As the millennium approached, it felt like a new comedy dawn was approaching. In these pre-social media days, most of us had no idea what had been brewing in the northeast comedy scenes, or in San Francisco, or even in Minnesota from where a shy, awkward, modern hippie-type named Mitch Hedberg caught fire and burnt out in what now feels like a blink of an eye, becoming my favorite standup comedian of all time in the process.

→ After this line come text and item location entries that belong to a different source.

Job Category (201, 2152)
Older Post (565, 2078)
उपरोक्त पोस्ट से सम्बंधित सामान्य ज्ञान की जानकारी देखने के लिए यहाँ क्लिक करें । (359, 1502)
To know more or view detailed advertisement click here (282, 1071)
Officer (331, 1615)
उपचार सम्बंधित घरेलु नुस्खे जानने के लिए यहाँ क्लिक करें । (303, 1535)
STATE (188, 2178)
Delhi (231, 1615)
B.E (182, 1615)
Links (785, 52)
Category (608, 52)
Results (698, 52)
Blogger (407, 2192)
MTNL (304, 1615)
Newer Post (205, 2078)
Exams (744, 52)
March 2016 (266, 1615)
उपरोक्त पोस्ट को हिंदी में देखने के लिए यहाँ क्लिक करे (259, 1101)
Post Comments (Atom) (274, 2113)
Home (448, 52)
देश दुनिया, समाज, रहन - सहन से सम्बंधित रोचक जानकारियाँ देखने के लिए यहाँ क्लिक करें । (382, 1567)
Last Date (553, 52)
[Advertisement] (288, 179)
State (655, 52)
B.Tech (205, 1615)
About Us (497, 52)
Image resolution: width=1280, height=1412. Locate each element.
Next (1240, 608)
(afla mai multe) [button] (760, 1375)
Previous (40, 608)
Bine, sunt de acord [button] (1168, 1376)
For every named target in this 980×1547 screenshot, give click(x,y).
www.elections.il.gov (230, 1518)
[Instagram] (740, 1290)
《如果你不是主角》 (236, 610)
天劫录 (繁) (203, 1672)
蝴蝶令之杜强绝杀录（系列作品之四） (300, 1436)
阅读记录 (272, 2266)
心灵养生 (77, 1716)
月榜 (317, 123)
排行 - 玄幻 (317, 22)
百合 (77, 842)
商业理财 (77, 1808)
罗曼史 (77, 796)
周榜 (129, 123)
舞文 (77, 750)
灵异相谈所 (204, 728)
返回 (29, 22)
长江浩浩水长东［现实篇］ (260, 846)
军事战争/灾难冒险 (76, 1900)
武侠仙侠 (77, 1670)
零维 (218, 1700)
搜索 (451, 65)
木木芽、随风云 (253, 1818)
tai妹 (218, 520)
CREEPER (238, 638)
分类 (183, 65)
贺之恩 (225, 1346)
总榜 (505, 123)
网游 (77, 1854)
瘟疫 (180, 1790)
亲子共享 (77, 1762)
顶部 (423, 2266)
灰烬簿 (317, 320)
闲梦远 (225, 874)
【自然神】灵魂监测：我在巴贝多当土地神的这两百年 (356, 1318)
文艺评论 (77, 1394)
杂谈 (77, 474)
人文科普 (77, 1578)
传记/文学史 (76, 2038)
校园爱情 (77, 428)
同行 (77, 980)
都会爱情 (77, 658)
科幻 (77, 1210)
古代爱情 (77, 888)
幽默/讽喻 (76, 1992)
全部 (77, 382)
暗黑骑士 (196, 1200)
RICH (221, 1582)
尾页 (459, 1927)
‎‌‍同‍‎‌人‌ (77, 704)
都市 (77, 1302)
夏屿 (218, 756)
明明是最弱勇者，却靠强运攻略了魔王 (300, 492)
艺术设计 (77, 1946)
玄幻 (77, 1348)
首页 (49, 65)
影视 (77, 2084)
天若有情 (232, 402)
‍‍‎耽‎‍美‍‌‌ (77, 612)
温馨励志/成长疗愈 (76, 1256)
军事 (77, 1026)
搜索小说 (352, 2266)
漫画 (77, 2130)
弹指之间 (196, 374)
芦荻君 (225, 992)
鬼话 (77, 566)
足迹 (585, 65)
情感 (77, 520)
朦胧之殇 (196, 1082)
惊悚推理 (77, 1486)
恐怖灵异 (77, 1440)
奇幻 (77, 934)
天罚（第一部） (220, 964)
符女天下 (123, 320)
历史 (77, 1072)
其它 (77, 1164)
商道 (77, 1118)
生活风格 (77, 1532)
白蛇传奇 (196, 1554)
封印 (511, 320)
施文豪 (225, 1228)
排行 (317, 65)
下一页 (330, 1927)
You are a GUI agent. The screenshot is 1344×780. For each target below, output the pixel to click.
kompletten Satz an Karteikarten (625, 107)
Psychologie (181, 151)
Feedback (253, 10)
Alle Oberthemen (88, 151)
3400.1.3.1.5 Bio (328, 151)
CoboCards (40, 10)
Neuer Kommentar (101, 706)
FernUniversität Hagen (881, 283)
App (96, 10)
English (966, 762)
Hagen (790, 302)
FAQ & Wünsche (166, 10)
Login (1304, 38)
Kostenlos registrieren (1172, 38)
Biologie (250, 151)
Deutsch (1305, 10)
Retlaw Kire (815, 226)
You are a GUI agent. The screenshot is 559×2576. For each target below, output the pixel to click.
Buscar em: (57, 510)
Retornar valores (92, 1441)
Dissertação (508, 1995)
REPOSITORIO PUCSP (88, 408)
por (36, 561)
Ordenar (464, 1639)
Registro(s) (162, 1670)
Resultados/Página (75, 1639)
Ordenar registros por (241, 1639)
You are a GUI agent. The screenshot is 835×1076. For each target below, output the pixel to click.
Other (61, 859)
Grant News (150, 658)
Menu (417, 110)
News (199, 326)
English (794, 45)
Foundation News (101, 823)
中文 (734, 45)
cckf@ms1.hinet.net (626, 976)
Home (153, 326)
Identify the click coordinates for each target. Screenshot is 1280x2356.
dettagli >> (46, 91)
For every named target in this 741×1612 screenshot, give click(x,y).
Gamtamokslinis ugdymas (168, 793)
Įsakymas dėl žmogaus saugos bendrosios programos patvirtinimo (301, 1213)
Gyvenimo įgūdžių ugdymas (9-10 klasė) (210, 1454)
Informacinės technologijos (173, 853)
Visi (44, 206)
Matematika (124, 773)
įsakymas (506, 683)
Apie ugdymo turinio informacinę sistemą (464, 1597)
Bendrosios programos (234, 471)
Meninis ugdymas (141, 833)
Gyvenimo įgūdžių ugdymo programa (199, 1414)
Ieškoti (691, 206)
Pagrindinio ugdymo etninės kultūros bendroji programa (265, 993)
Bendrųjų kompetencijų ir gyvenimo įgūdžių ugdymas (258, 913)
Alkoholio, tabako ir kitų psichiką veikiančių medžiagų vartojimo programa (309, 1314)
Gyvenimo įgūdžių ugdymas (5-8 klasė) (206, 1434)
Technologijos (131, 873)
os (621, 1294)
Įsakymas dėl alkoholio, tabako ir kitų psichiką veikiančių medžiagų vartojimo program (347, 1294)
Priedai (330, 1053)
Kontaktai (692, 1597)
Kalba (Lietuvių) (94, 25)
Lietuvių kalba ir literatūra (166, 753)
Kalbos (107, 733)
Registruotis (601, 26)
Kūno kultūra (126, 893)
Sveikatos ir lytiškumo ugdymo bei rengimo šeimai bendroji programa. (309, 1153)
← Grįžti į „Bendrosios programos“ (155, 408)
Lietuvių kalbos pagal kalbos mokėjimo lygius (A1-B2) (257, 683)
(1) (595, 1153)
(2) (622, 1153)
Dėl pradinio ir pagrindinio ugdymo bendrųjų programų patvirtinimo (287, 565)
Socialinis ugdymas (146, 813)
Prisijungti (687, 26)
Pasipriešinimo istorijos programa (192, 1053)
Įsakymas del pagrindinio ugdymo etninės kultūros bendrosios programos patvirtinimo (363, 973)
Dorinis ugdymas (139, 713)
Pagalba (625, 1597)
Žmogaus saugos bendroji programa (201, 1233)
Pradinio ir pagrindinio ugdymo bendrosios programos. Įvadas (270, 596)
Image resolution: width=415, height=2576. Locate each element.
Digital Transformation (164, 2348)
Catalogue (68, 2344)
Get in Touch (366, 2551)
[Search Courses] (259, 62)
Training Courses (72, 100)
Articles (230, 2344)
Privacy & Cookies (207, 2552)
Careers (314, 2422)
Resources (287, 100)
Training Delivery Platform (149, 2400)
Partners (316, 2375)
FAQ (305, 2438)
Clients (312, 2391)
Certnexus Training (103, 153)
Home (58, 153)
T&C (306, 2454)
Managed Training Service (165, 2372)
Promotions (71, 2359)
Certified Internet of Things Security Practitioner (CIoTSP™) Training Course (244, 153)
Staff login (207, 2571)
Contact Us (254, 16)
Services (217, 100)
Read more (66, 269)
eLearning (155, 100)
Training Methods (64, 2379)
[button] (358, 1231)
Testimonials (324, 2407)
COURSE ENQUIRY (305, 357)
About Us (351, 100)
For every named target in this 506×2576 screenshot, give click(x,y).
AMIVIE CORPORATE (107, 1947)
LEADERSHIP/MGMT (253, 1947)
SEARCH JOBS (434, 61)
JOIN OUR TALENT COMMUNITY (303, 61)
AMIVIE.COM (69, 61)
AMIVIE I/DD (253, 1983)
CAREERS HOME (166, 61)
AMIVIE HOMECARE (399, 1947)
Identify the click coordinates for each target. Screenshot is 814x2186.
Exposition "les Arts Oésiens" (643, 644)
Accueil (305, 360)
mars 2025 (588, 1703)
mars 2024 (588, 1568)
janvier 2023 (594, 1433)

David Letterman is my overall comedy hero but back in 2001, I watched his show only through the monologue and maybe through the first guest. Sometimes, I’d program my Goldstar VCR and record a specific episode, like his return after a quadruple bypass in 2000 or his first episode after 9/11, but I rarely watched those second and third slots. By November 2001, this meant that I had already missed several appearances by Mitch Hedberg, but the stars aligned on November 23, 2001 – the day after Thanksgiving – when I watched Mitch Hedberg perform for the first time.
Hopefully, the fine folks at Worldwide Pants will post the performance at some point, but here’s a snippet of Mitch Hedberg performing on Late Show with David Letterman on November 23, 2001:
Although not on that video, this is the part of his performance that absolutely hooked me:
You know when you have a medication that makes you drowsy, they print a warning label that says, ‘Do not operate heavy machinery while under the influence of this medication’? The way I feel, do not operate heavy machinery… ever. ‘Cause it’s heavy. Just put it down and back up. Pick up some light machinery, like a stapler. Put the forklift away!
I’d like to see a forklift lift a crate of forks. It’d be so damn literal.
I was three months away from being able to get into a comedy club, and I had just found my favorite comedian. With many of today’s biggest names just getting started back then, I had no idea yet what a wonderful time it was to be a standup comedy fan.